Il delitto, secondo la DDA di Torino, sarebbe stato l’ultimo episodio di una cruenta faida tra le famiglie calabresi dei Marando e degli Stefanelli, iniziata con l’omicidio di Francesco Marando, il cui cadavere, il 3 maggio del 1996, è stato rinvenuto carbonizzato in Val di Susa; proseguita nel giugno del 1997, con il triplice omicidio a Volpiano di due componenti della famiglia degli Stefanelli e del loro guardaspalle Francesco Mancuso; e quindi, il 30 gennaio del 1998, con l’omicidio dell’odontotecnico Roberto Romeo, presente all’esterno dell’abitazione dove era stata consumata la strage, e che in quella occasione era riuscito a sfuggire alla furia omicida dei killer.

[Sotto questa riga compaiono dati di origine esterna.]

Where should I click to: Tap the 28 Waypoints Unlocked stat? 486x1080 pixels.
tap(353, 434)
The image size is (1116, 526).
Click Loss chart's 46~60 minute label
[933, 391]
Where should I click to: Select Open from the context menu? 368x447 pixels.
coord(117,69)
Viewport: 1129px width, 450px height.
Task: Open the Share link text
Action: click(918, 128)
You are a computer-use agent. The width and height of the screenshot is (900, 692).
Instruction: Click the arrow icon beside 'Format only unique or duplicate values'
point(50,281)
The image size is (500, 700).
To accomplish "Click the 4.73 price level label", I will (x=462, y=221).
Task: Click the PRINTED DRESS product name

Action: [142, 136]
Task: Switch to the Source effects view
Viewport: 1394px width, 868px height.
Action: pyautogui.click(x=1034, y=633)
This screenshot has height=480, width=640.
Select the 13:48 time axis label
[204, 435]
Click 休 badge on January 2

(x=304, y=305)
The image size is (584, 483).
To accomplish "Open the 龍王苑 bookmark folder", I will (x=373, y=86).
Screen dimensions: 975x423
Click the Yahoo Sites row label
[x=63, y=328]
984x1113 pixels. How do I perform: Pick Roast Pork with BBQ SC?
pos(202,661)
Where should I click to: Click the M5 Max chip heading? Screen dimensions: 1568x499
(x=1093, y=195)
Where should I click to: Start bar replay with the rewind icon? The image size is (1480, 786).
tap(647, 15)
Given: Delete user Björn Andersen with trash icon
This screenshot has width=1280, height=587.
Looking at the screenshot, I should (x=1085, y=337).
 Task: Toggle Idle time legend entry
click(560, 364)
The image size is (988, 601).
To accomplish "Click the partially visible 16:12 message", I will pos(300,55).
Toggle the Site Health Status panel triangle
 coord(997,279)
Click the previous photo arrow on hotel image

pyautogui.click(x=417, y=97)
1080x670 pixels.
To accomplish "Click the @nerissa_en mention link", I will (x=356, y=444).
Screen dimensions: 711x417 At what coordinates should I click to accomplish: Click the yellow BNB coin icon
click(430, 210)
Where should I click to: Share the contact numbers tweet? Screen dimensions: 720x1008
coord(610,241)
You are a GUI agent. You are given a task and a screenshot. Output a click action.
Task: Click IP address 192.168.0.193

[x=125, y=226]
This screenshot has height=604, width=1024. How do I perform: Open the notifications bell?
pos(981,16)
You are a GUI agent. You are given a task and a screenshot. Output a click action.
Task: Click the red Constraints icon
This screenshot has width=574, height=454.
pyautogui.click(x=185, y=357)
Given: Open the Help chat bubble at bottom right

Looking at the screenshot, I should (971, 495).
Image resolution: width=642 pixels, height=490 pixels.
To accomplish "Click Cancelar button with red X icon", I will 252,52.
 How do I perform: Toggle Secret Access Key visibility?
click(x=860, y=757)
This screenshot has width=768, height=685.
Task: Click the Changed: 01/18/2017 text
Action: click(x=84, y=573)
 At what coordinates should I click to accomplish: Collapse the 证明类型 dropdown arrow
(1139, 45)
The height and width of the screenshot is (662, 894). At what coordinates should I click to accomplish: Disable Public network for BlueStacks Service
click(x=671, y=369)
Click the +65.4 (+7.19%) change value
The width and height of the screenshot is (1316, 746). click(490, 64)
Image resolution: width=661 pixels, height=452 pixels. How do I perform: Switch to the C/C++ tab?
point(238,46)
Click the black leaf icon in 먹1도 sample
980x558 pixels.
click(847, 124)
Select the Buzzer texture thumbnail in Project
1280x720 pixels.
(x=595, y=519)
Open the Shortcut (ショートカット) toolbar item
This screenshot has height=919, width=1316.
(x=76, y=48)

Per quest’ultimo delitto, l’esecutore materiale era stato individuato in Antonio Spagnolo, presunto boss di Ciminà che avrebbe agito su mandato dei Marando, e la cui posizione è ancora sub iudice, essendo stato assolto in appello, con sentenza poi annullata con rinvio dalla Cassazione. Domenica Marando, in qualità di mandante, era stato invece condannato in primo e secondo grado, ma la Corte di Cassazione, accogliendo il ricorso proposto dal difensore avvocato Francesco Lojacono, aveva disposto un nuovo processo, ritenendo insufficienti e non riscontrate le dichiarazioni accusatorie rese dai collaboratori Rocco Varacalli e Rocco Marando, quest’ultimo fratello dell’accusato.

Il relativo giudizio di rinvio, nel quale era stato escusso anche il neo collaboratore Domenico Agresta, nipote del Marando e suo ulteriore accusatore, si era concluso con l’assoluzione dell’imputato per non aver commesso il fatto, pronunciata dalla Corte di Assise d’Appello di Torino il 24 maggio del 2017. Nella relativa motivazione, non si escludeva che l’Agresta avesse potuto accodarsi alle accuse degli altri collaboratori, anch’esse connotate da profili di criticità, per via dei cattivi rapporti che aveva con lo zio, ed allo scopo di ottenere benefici penitenziari.

Quest’ultima sentenza era stata impugnata dalla Procura Generale torinese, con atto di ricorso a firma del Procuratore Capo Saluzzo, ma la Corte di Cassazione, accogliendo ancora una volta le richieste della difesa, rappresentata dall’avvocato Lojacono, ha chiuso il cerchio, confermando le valutazioni operate dalla Corte d’Assise d’Appello di Torino e rendendo definitiva l’assoluzione di Domenico Marando.